Qantas has agreed to plead guilty and pay $US61 million in fines for its part in fixing fuel surcharges for transporting cargo on the trans-Pacific route.
The charges for criminal price fixing were filed by the US Department of Justice in a US court on Tuesday.
The fine represents one-tenth of Qantas’s earnings from carrying cargo across the Pacific from January 2000 to February 2006, (when the cartel operated), and $US20 million more than the company had expected it would have to pay.
But even this figure is dwarfed by the $200 million estimated damages law firm Maurice Blackburn claims the airline will have to pay victims of the cartel. Freight customers filed a class action in Australia in January, naming seven airlines, including Qantas.

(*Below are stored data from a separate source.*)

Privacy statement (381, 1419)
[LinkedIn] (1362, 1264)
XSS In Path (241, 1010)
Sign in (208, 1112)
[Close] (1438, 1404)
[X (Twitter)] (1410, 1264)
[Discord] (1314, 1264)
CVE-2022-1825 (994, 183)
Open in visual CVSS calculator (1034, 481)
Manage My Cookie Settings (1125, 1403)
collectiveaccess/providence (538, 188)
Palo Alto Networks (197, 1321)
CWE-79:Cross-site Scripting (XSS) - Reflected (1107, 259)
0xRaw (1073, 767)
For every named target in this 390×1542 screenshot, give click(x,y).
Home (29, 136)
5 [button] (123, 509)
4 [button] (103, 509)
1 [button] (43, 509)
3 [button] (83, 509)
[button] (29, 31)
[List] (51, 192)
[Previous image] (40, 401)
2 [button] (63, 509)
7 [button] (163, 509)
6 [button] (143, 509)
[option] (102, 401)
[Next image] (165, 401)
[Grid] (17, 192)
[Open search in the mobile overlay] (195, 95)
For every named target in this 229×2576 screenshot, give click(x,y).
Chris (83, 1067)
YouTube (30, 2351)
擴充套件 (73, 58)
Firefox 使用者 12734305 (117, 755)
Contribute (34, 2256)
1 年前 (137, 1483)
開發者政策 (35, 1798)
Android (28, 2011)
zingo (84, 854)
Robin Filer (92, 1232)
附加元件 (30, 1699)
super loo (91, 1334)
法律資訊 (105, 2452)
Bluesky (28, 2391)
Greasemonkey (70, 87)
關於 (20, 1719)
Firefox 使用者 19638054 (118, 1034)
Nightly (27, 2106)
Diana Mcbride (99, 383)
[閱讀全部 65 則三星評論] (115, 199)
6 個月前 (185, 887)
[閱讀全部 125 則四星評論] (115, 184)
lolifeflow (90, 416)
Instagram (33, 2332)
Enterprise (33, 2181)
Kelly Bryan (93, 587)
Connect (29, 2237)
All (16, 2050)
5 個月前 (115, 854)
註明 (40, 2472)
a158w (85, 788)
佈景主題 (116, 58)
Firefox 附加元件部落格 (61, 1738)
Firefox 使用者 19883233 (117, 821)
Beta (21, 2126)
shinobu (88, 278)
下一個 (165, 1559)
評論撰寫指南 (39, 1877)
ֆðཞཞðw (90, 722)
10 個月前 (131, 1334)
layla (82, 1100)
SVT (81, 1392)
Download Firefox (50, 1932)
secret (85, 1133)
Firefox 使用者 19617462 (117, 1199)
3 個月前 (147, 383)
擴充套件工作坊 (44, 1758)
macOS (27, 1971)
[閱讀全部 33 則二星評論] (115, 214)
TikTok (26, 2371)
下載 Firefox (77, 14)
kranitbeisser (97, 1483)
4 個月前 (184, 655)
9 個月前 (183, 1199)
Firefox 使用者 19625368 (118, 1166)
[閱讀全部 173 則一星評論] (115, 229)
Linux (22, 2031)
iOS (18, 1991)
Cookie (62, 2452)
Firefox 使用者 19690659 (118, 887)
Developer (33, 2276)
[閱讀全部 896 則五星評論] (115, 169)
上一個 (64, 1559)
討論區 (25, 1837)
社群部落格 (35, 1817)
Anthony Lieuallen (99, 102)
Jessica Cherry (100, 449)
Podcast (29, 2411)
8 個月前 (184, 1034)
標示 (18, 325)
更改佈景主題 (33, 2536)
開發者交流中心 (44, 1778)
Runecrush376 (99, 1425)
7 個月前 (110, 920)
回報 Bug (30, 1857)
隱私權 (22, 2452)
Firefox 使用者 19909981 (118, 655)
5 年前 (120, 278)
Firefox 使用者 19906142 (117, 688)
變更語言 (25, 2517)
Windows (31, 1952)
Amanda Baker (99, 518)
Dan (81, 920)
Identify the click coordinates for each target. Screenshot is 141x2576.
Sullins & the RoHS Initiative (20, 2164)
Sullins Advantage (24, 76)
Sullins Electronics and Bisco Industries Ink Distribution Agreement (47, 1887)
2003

The ACCC has intervened in the class action, but declined to prosecute Qantas itself so far. But the case has prompted chairman Graeme Samuel’s call for business people involved in cartels to go to jail.
He told ABC radio: “We’ve made it clear that, in our view, the penalties for dealing with any form of price-fixing behaviour of a serious nature ought to be dealt with not by means of imposing financial penalties, but rather by imposing jail sentences on those that are intimately or intricately involved in this sort of conduct.”
Samuel said that the ACCC is investigating the Qantas matter.